Il est à préciser que la Commission recommande alors aux organismes de s’abstenir de toute tentative de réidentification du lanceur d’alerte ou d’avoir recours à des procédés techniques rendant possible cette réidentification.

Cette recommandation est logique, puisqu’elle participe à la protection même des lanceurs d’alerte.

Les données relatives à l’alerte peuvent être conservées « en base active »

La CNIL apporte plus de précisions quant aux règles gouvernant la conservation des données.

Elle précise, en effet, que les données relatives à l’alerte peuvent être conservées « en base active », jusqu’à la prise de la décision définitive sur les suites à réserver à celle-ci.

Dans ce cadre, la CNIL indique que cette décision doit intervenir dans un « délai raisonnable », reprenant le terme adopté par l’article 4 du décret du 3 octobre 2023. Toutefois, la CNIL omet de préciser que ce délai ne peut être supérieur à 3 mois à compter de l’accusé de réception du signalement pour les entités de droit privé.

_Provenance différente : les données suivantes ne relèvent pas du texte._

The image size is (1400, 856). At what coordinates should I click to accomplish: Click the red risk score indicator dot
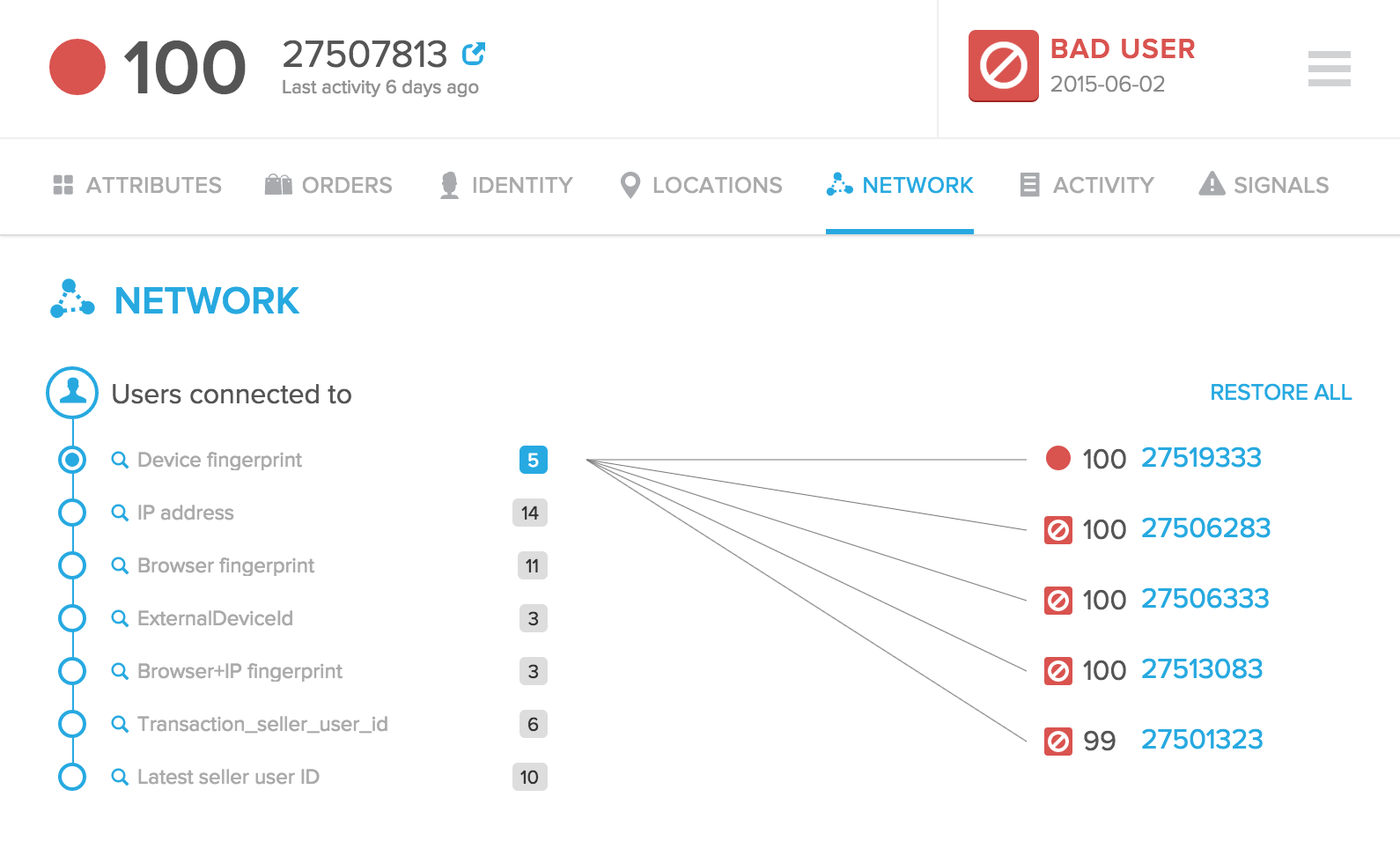(77, 67)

La CNIL rappelle par ailleurs que les données anonymisées peuvent être conservées sans limitation de durée.

L’information des personnes concernées

Les personnes concernées, soit toutes les personnes physiques dont les données à caractère personnel sont traitées dans le cadre du dispositif d’alerte professionnelle, y compris les facilitateurs, doivent être informées de l’existence du traitement, de ses caractéristiques, ainsi que de leurs droits d’accès, de rectification, d’effacement et du droit de déposer une plainte auprès de l’autorité compétente.

Pour le lanceur d’alerte, cette information peut être délivrée à l’occasion de l’envoi de l’accusé de réception dans un délai de sept jours à compter de la réception de l’alerte.

Quant à la personne visée par l’alerte, la CNIL précise que celle-ci doit être informée dans un délai raisonnable ne dépassant pas un mois.